Miss Willis said: “If you’re incredibly anxious or depressed, you’re not going to take yourself to the gym for a workout, which is why we arrange the physical therapy sessions. It is unique.
“We work with a number of different physical therapy providers, because one size doesn’t fit all. Some people want to do weight training, others want to do a boot camp.
“We combine the counselling with physical therapy because exercise is a really good long-term way to deal with mental health issues.
“The NHS guidelines have been updated to officially recommend exercise to people with mental health issues as a prescriptive avenue for doctors, before immediately prescribing medication.”

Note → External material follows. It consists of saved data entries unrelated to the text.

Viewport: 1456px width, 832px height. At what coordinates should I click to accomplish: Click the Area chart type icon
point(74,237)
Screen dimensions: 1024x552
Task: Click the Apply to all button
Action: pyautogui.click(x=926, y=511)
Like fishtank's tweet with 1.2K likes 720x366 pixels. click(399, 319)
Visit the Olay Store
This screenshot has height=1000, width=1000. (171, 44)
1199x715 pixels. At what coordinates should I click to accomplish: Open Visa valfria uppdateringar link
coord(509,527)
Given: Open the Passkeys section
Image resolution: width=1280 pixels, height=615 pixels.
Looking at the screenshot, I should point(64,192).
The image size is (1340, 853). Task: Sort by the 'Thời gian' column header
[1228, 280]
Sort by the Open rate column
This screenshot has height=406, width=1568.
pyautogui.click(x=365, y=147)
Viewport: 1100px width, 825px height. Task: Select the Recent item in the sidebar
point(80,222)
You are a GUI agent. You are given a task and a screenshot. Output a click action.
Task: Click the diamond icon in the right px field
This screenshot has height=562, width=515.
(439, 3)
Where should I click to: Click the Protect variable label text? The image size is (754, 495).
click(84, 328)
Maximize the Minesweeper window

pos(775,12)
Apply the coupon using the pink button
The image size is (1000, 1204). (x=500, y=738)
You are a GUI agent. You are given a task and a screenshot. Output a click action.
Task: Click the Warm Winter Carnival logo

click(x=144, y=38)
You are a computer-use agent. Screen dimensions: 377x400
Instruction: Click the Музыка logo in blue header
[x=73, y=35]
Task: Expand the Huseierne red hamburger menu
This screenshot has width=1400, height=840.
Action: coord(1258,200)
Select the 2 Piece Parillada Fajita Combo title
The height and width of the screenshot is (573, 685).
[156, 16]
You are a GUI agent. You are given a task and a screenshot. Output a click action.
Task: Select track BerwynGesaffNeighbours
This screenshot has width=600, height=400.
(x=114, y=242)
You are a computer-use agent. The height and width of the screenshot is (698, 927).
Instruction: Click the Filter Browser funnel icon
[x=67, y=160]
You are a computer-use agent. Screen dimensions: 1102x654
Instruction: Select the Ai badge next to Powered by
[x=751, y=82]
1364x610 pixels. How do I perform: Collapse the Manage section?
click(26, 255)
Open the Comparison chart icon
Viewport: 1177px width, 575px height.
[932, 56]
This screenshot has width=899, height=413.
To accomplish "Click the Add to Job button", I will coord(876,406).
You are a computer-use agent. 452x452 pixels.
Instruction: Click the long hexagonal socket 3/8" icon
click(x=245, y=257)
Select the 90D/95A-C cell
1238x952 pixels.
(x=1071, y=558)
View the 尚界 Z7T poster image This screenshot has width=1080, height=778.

Swans CIC, a Congleton-based counselling service, works with the charity to provide mental health support.
Traditional funding sources can often be difficult to secure, according to Miss Willis.
She said: “It’s really tricky to get hold of funding. Our programmes are effective, even though on the surface they appear to be quite expensive.
“But the results justify the cost, and I can’t put into words how amazing some of the outcomes that we have had are. There is one testimonial that I can’t read without crying. It is so rewarding to see people going from being super anxious to entirely different.”
She added: “I’m hoping that over the next few years, we will be able to take it to a national level and Bridging the Gap will be funded by the NHS.”
Congleton estate agency Timothy A Brown is among those that have supported the charity in its early years.
Director Tom Brown, who trains at the gym on Thomas Street, said: “Because it’s a local charity that always needs more funding, we as a company want to support it. We also want more people in Congleton to be aware of this great charity. It is limited on funds, but it has plans to expand.
“We hope to continue to forge this relationship with Bridging the Gap, help to promote it and make more people aware of it.”